*** Opening of Records provided ***

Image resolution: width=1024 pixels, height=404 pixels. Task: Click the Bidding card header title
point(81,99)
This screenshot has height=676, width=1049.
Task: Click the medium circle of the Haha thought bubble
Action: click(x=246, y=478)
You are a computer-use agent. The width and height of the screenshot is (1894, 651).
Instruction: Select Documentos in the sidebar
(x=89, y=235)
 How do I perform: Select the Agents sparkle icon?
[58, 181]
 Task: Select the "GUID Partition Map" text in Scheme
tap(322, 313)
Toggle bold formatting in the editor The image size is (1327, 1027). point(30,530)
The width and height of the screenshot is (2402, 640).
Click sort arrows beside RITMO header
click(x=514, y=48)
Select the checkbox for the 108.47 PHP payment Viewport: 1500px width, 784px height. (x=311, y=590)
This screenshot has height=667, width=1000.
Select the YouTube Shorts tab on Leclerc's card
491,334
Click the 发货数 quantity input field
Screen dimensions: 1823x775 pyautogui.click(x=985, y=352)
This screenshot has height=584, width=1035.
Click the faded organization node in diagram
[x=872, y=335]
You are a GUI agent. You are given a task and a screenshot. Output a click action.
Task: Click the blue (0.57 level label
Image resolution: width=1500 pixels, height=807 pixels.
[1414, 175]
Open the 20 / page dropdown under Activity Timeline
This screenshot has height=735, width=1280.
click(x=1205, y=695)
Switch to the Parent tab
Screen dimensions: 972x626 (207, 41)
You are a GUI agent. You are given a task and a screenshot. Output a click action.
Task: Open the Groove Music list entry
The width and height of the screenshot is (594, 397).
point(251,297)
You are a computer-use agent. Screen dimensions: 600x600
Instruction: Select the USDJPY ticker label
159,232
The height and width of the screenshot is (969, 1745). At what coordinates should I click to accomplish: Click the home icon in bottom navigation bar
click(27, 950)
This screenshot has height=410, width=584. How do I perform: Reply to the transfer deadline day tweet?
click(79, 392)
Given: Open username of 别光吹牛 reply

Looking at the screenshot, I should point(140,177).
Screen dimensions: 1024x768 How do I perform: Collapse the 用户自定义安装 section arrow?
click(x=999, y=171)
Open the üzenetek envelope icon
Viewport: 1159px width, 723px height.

*** Close of Records provided ***

Your objective: Starting at the line that contains "This screenshot has height=410, width=584.", return every line through the last one above, exactly as written.

Result for this task:
This screenshot has height=410, width=584. How do I perform: Reply to the transfer deadline day tweet?
click(79, 392)
Given: Open username of 别光吹牛 reply

Looking at the screenshot, I should point(140,177).
Screen dimensions: 1024x768 How do I perform: Collapse the 用户自定义安装 section arrow?
click(x=999, y=171)
Open the üzenetek envelope icon
Viewport: 1159px width, 723px height.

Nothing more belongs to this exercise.